* _Your instructions_:
In the entries below, which lines run from the one containing "Switch to the Cá nhân section" to the one containing "This screenshot has width=508, height=1043."? Copy exactly those lines, ends included, and no others.
----
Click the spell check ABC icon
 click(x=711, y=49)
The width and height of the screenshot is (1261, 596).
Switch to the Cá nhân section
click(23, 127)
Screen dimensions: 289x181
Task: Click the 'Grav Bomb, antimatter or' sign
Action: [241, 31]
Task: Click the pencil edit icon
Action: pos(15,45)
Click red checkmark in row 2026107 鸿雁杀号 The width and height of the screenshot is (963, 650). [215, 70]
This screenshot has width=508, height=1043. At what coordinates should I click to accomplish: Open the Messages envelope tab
----
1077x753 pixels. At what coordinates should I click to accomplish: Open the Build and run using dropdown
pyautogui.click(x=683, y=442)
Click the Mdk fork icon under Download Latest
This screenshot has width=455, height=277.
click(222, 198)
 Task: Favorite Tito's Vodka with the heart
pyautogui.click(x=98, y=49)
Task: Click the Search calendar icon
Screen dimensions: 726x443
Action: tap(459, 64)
----
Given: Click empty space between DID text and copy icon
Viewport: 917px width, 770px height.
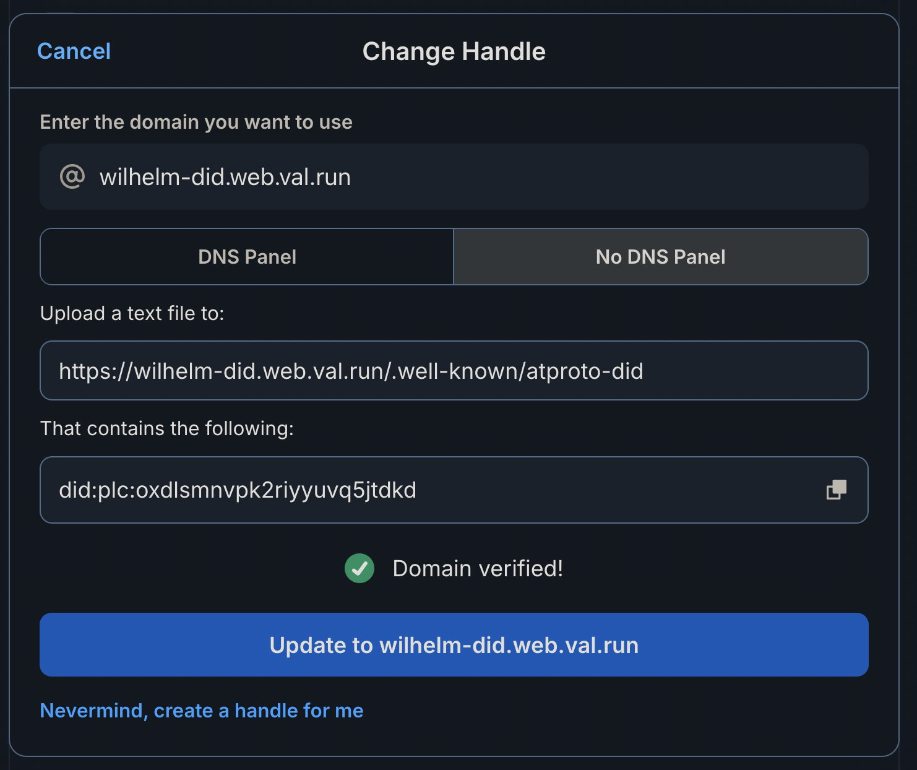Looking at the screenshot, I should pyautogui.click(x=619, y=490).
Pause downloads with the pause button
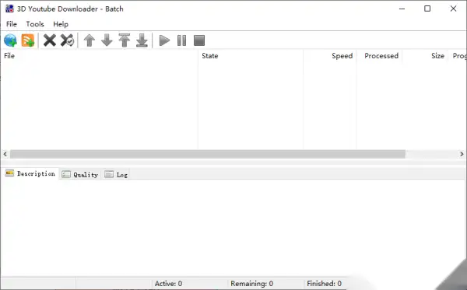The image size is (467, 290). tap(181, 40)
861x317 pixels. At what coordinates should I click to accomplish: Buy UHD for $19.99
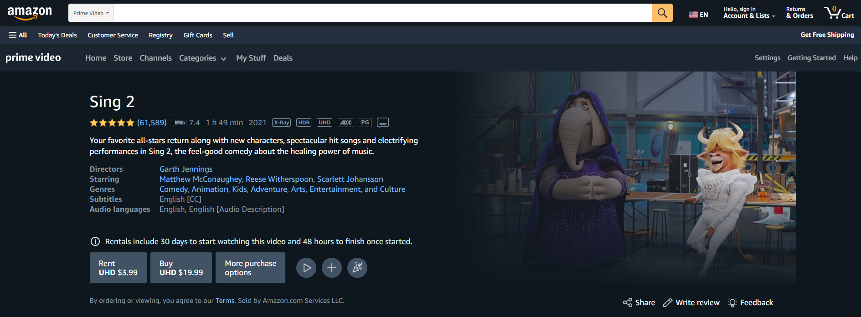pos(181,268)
----
* _Completed task_:
Switch to the Cá nhân section
click(23, 127)
Screen dimensions: 289x181
Task: Click the 'Grav Bomb, antimatter or' sign
Action: [241, 31]
Task: Click the pencil edit icon
Action: pos(15,45)
Click red checkmark in row 2026107 鸿雁杀号 The width and height of the screenshot is (963, 650). [215, 70]
This screenshot has width=508, height=1043. At what coordinates should I click to accomplish: Open the Messages envelope tab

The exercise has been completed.